TASKS TO CARRY OUT:
(1) Reproduce word for word the stretch of the CR3 support discussion from "Support for CR3" through "be added soon).".
(2) Answer these questions from the discussion of CR3 raw file support:
(a) When are the DxO Labs updates adding CR3 support for the 90D, M6 Mark II, and M200 scheduled for release?
(b) Which free tool is suggested for converting files to the DNG format?
(c) Which camera did the writer of the final comment recently buy?
(3) Summarize the discussion of CR3 raw file support in two sentences.

------ EXCERPTED TEXT ------

The latest versions of DxO PhotoLab support CR3 files from the EOS R, EOS RP, Rebel SL3/250D, EOS M50, Powershot G7X Mark III, and Powershot G5X Mark II.

Support for CR3 files from the 90D, M6 Mark II, and M200 will be included in updates scheduled to be released by DxO Labs in December, 2019.

The latest versions of Adobe products that use ACR (LR, PS, etc.) support CR3 files.

Luminar/Skylum has been promising their customers for over a year that they are working on supporting CR3 files, though they still do not at this time.

On1 Photo Raw 2020 supports CR3 files. Capture One Pro (latest version) supports CR3 files except the recently released 90D, M6 Mark II, and M200 (which will presumably be added soon).

It's unrealistic to expect older versions of software that released before the CR3 format was even a thing to support it. Get your software up to date and you'll be able to process files from the newest cameras.

As to DPP 4 not providing the level of adjustments you are used to, I find that DPP 4 gives finer control than most other raw conversion software. It provides more detailed Canon lens profiles than most other applications. It also uses demosaicing algorithms written by Canon, instead of algorithms reverse engineered by third parties such as Adobe and DxO.


For what it's worth, here are tracking issues for popular open source raw converters:


I heavily recommend Canon DPP, because most other software don't have the lens support. For example, the Canon 24-240mm lens is not widely supported, except by Canon DPP.

Also, Canon DPP is the only software that has support for digital lens optimizer, which is an important and major feature that is able to correct lens imperfections. By not using Canon DPP, you may actually get worse results doing RAW post-processing than you would get by using JPGs directly from the camera!

However, if you still want to use other software, convert the files to the DNG format using Adobe DNG Converter. It's free.

  • Be aware that when Canon raw files are converted to DNG, some information is discarded. Most of the 'maker notes section of the EXIF info, the output from masked pixels, etc. If you're only ever going to use Adobe applications to process the data, it's not a big deal because Adobe ignores that information anyway. But other raw processing applications may or may not make use of the discarded data. Canon's DPP 4 certainly does.
    – Michael C
    Nov 7, 2019 at 20:56

I recently bought a Canon 6D Mark II and had to upgrade to Lightroom CC 2015.12 / 6.12.

The Mark II still works with CR2, but any previous versions of Lr won't recognise these, so I am afraid, your hope for further upgrades ends with Lightroom CC 2015.12 / 6.12 for that was the last upgrade you can get without having to buy a new license. As Adobe puts it "Using the DNG converter is the fastest way to deliver backward compatibility to all customers [...] It’s untenable to keep updating previous versions of the Adobe Camera Raw plug-in and support new cameras/raw formats in a timely fashion."

------ DATA EXTRACT ------

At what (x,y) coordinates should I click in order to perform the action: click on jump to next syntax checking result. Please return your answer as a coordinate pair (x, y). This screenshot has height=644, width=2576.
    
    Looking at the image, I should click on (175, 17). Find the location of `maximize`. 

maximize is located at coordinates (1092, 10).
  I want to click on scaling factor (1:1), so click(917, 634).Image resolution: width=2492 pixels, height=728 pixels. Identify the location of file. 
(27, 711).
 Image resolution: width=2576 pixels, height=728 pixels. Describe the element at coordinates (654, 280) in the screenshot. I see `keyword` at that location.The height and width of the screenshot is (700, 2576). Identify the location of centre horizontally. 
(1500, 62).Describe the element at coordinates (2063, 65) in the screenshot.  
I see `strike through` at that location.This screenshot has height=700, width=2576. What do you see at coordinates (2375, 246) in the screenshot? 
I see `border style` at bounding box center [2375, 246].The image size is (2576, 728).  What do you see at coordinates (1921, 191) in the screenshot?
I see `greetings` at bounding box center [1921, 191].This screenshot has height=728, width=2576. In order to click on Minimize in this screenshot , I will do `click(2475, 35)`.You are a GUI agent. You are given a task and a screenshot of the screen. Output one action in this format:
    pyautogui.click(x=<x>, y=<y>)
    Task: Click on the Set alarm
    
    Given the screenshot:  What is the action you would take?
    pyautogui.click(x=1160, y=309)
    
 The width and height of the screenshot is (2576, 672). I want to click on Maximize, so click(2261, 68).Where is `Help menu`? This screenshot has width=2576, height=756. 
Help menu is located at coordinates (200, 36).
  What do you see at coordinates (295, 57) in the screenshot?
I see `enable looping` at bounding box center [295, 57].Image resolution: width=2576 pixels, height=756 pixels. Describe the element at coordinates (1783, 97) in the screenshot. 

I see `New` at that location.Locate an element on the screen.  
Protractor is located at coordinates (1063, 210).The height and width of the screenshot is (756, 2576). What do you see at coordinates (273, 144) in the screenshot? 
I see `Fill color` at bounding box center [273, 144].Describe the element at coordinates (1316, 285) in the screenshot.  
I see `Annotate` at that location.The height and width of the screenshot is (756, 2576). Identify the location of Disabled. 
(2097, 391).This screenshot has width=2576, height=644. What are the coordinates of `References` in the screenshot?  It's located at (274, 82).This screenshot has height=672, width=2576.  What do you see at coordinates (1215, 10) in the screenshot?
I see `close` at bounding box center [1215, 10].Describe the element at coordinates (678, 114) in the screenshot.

------

ANSWERS TO THE EXERCISES:
(1)
Support for CR3 files from the 90D, M6 Mark II, and M200 will be included in updates scheduled to be released by DxO Labs in December, 2019.

The latest versions of Adobe products that use ACR (LR, PS, etc.) support CR3 files.

Luminar/Skylum has been promising their customers for over a year that they are working on supporting CR3 files, though they still do not at this time.

On1 Photo Raw 2020 supports CR3 files. Capture One Pro (latest version) supports CR3 files except the recently released 90D, M6 Mark II, and M200 (which will presumably be added soon).

(2)
(a) December 2019
(b) Adobe DNG Converter
(c) A Canon 6D Mark II

(3) Current versions of DxO PhotoLab, Adobe products that use ACR, On1 Photo Raw 2020, and Capture One Pro support CR3 files, though not yet for every camera, while Luminar/Skylum still does not. Canon DPP is recommended for its lens support and digital lens optimizer, and Adobe DNG Converter is a free route to other software, although converting Canon raw files to DNG discards some information.